"""
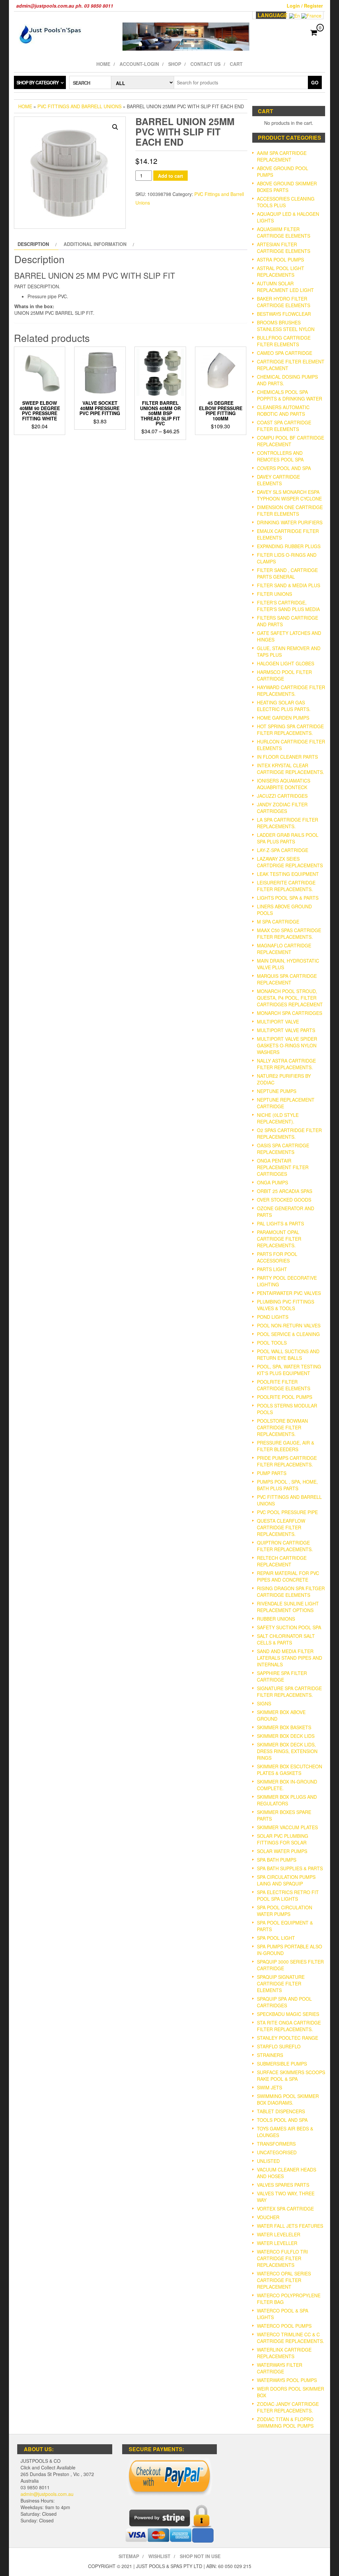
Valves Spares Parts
"""
"""
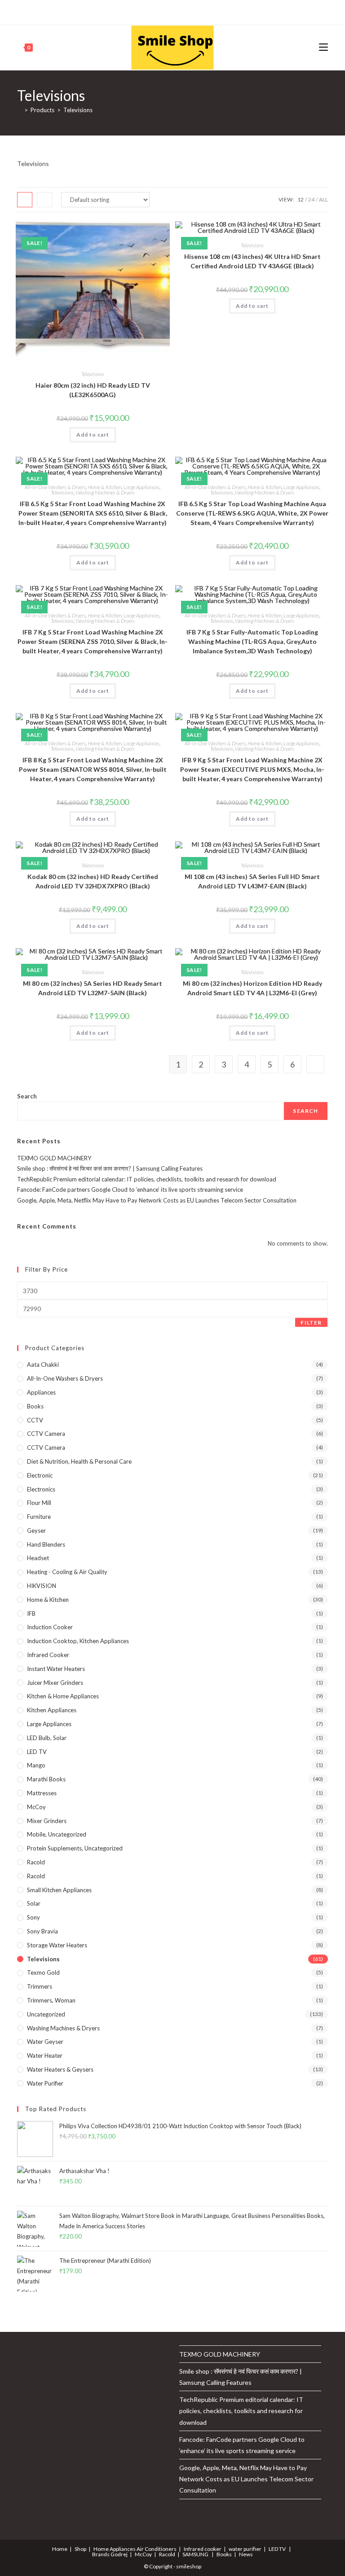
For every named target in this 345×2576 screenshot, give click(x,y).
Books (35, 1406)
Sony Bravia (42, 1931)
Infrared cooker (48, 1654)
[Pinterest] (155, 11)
"""
What to produce — Looking at the data above, write out exactly the lines that start at the one containing "For every named" and end at the one containing "[Pinterest] (155, 11)"; include both and nothing beyond.

Result of the task —
For every named target in this 345×2576 screenshot, give click(x,y).
Books (35, 1406)
Sony Bravia (42, 1931)
Infrared cooker (48, 1654)
[Pinterest] (155, 11)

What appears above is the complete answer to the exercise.